Tuesday, March 16, 2010

CHIANG MAI


El expreso de Chiang Mai Salió a las diez de la noche pasadas de la estación de Hua Lamphong. Es un tren antiguo, casi tanto como los indios, pero más limpio, y las couchettes de segunda tienen sábanas y almohadas y lamparitas individuales para leer. Son cuatro por compartimiento y aunque hace muchísimo calor los ventiladores rotatorios son suficientes. Aún así duermo casi desnudo.
Son cerca de quince horas de viaje y me despierto bien descansado como a las ocho de la mañana y voy a desayunar al vagón comedor.

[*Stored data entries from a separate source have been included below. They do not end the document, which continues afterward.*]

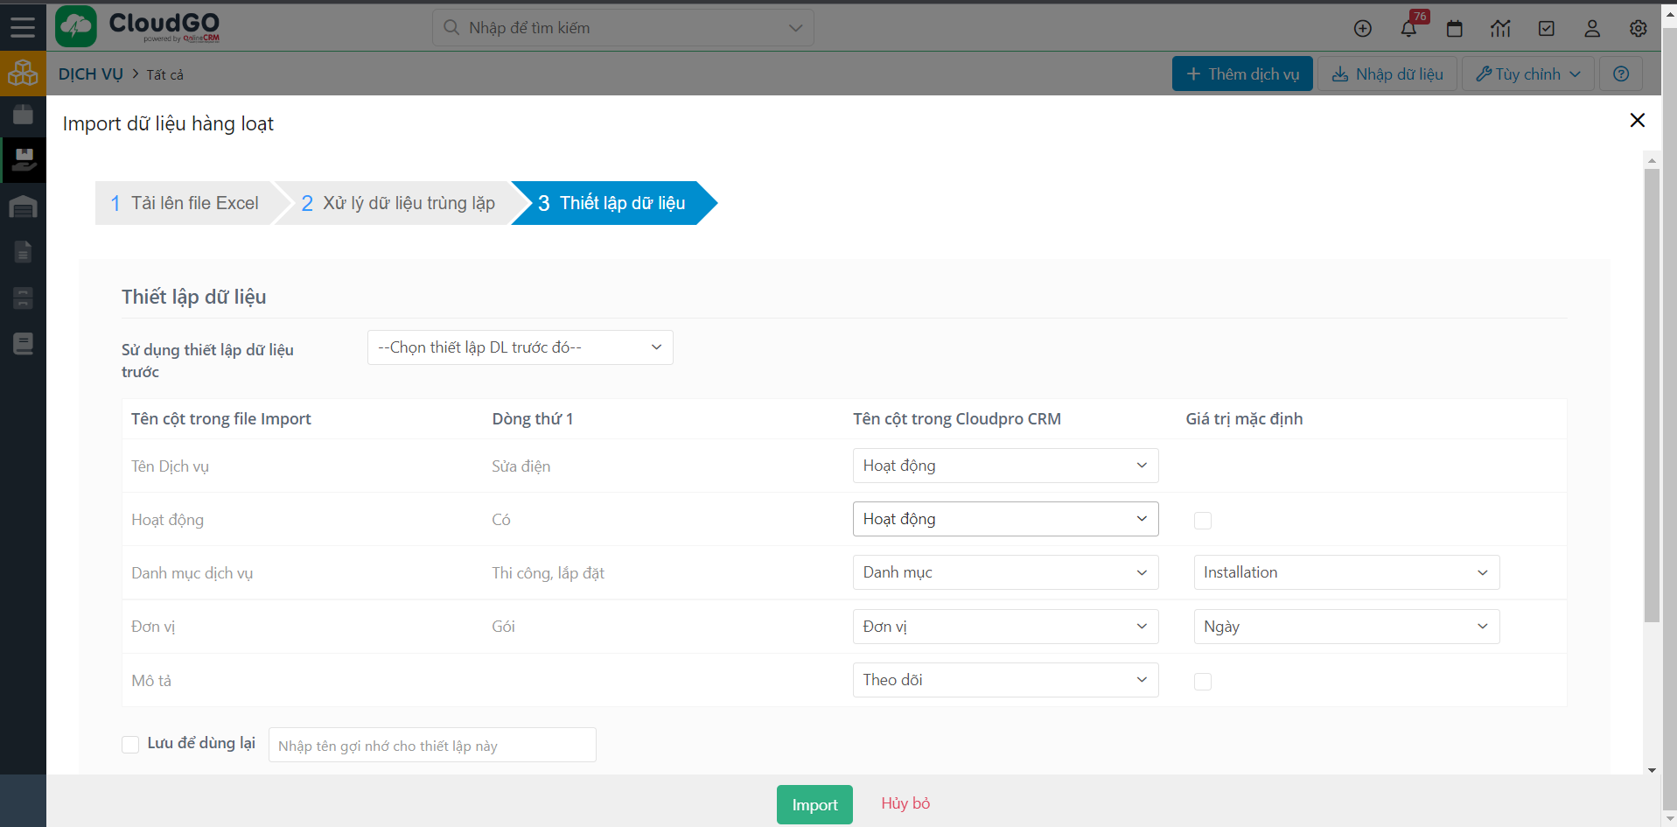Click the help question mark icon
Viewport: 1677px width, 827px height.
[x=1621, y=74]
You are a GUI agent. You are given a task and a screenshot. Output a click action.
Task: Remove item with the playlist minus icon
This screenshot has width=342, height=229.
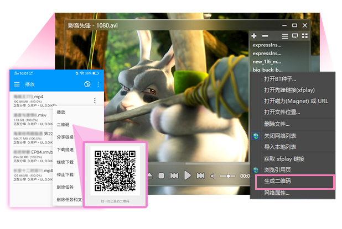click(x=265, y=36)
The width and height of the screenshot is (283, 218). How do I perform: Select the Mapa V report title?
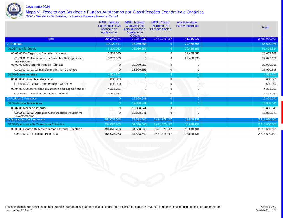115,12
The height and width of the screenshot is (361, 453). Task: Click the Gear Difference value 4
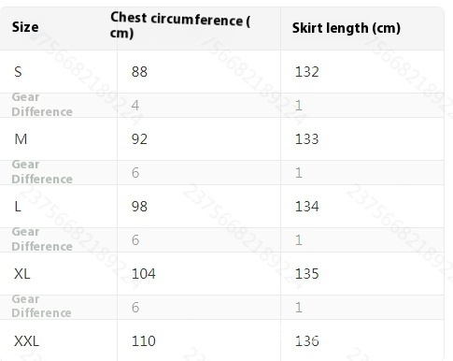135,106
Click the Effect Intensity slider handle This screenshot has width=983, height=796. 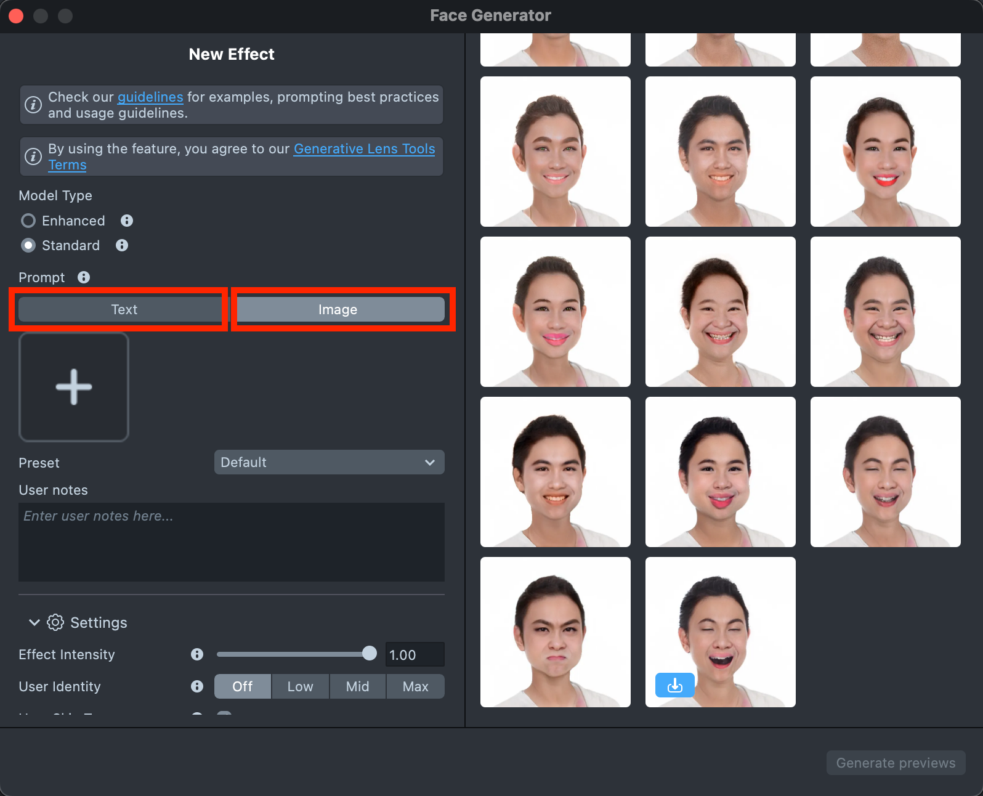[370, 654]
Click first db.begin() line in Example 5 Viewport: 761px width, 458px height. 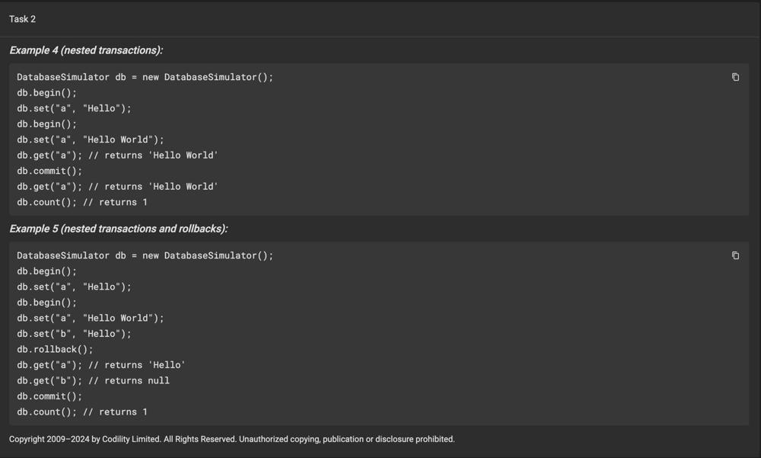click(47, 271)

La comida es malísima pero lo hago por el placer del vagón comedor más que otra cosa, por ver el paisaje desde una ventana abierta, y por la nostalgia del tren de Guadalajara al deefe, o a Guaymas, o de ese viaje con los golfos de Santiago a Puerto Montt. El cielo está nublado y hay una densa neblina por lo que la mañana es fresca. El paisaje es tropical, no muy distinto del que veríamos yendo a la costa en México, y la única diferencia aparente es la gran cantidad de bambú; pero la latitud es esa, hemos de estar cerca de los 18°de latitud norte, algo así como Oaxaca, o Senegal. En el tren viajamos sobre todo extranjeros. Me imagino que los tailandeses viajan en avión, autobús, coche, o qué sé yo (o no viajan), y la música en el vagón comedor es una mezcla de pop-thai (tan horrible como el pop chino y japonés) y country-western americano, y con el rechinar del tren sobre los rieles y los meseros thais en sus uniformes blancos, me siento como en una película asiática de serie B. Nomás falta Jackie Chan.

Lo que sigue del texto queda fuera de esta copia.